Хотя всех людей на ходу, и когда они стоят, видно во весь рост, но то же обстоятельство при появлении Маяковского показалось чудесным, заставив всех повернуться в его сторону. Естественное в его случае казалось сверхъестественным. Причиной был не его рост, а другая, более общая и менее уловимая особенность. Он в большей степени, чем остальные люди, был весь в явлении. Выраженного и окончательного в нем было так же много, как мало этого у большинства… Он существовал точно на другой день после огромной душевной жизни, крупно прожитой впрок на все случаи… Он садился на стул, как на седло мотоцикла, подавался вперед, резал и быстро глотал венский шницель, играл в карты, скашивая глаза и не поворачивая головы, величественно прогуливался по Кузнецкому, глуховато потягивал в нос, как отрывки из литургии, особо глубокомысленные клочки своего и чужого, хмурился, рос, ездил и выступал, И в глубине за всем этим, как за прямотою разбежавшегося конькобежца, вечно мерещился какой-то предшествующий всем дням его день, когда был взят этот изумительный разгон, распрямлявший его так крупно и непринужденно.

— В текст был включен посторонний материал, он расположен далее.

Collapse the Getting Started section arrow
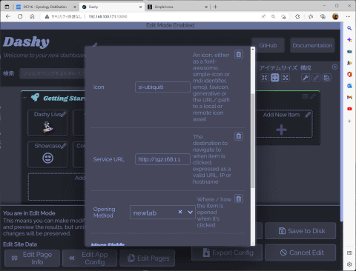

За его манерою держаться чудилось нечто подобное решению, когда оно приведено в исполнение, и следствия его уже не подлежат отмене. Таким решением была его гениальность, встреча с которой когда-то так его поразила, что стала ему на все времена тематическим предписанием, воплощению которого он отдал всего себя без жалости и колебания.
Там были Бальмонт, Ходасевич, Балтрушайтис, Эренбург, Вера Инбер, Антокольский, Каменский, Бурлюк, Маяковский, Андрей Белый и Цветаева…
Началось чтение. Читали по старшинству, без сколько-нибудь чувствительного успеха. Когда очередь дошла до Маяковского, он поднялся и, обняв рукою край пустой полки, которою кончалась диванная спинка, принялся читать «Человека». Он барельефом, каким я всегда видел его на времени, высился среди сидевших и стоящих и, то подпирая рукой красивую голову, то упирая колено в диванный валик, читал вещь необыкновенной глубины и приподнятой вдохновенности.